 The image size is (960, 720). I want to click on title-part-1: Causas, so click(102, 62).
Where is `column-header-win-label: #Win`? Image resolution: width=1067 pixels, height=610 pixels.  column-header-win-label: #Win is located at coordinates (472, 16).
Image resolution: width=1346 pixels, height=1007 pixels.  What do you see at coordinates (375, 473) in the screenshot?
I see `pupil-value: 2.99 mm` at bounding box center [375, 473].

:::::

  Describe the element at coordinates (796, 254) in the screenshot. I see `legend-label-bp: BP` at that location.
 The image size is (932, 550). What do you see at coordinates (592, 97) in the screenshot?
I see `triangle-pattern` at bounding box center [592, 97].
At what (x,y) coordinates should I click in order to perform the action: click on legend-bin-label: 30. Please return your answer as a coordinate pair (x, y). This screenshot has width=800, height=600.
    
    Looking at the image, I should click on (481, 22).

:::::

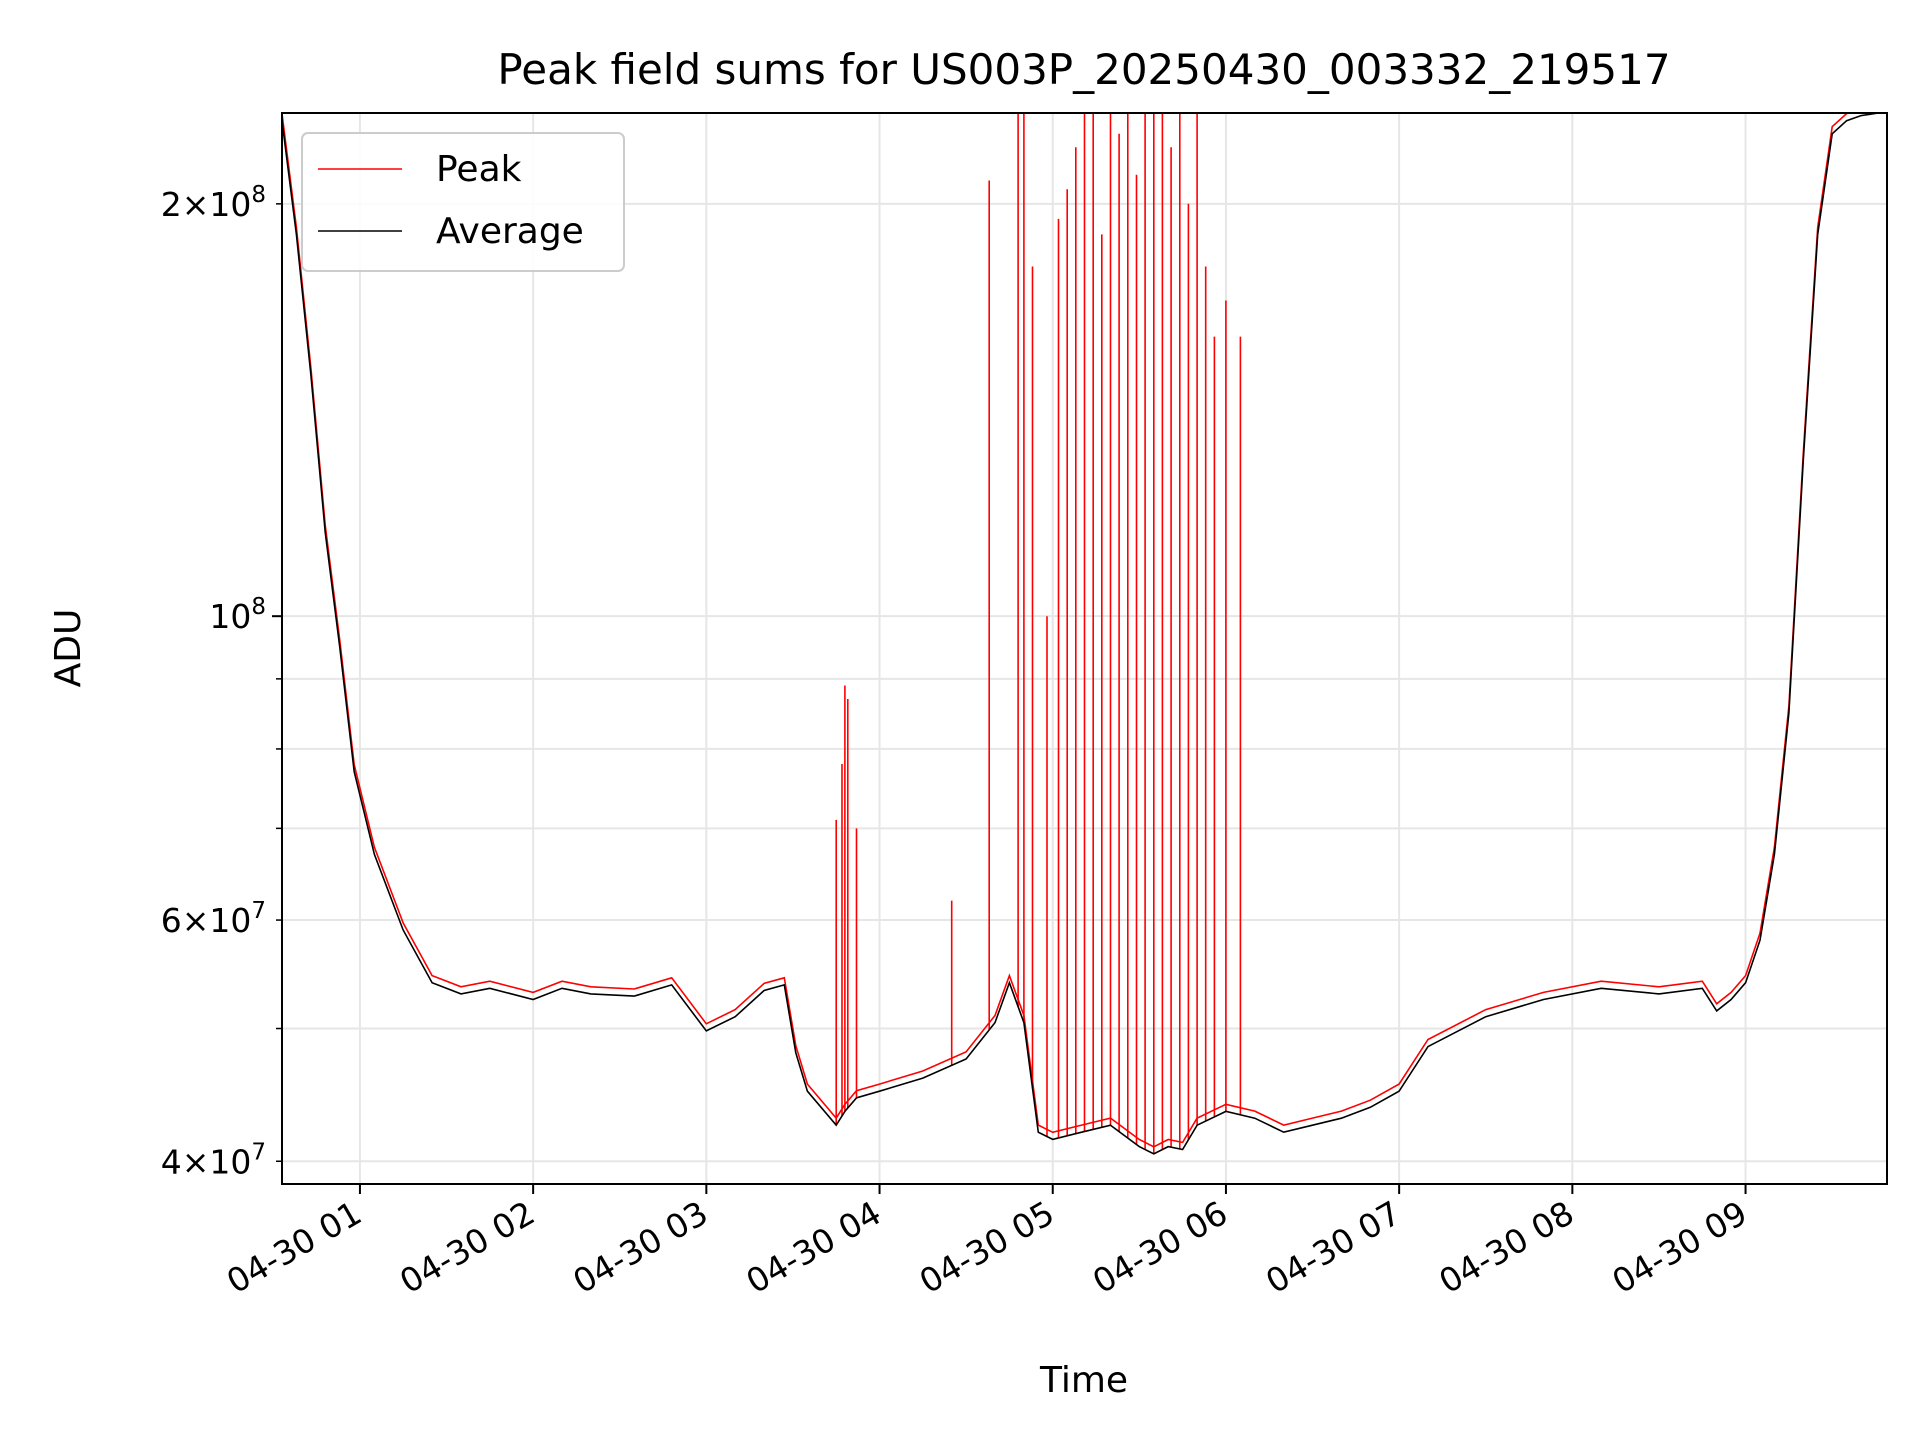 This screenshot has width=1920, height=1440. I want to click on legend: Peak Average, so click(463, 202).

:::::

[Problem requirements]: Rewrite the part of the listing that opens with the line containing "At what (x,y)" and closes with the line containing "Looking at the", swapping "coordinate pair" for "point" and leaving everything else unchanged. Give only those lines.

[The answer]:
At what (x,y) coordinates should I click in order to perform the action: click on legend-bin-label: 30. Please return your answer as a point (x, y). This screenshot has width=800, height=600.
    
    Looking at the image, I should click on (481, 22).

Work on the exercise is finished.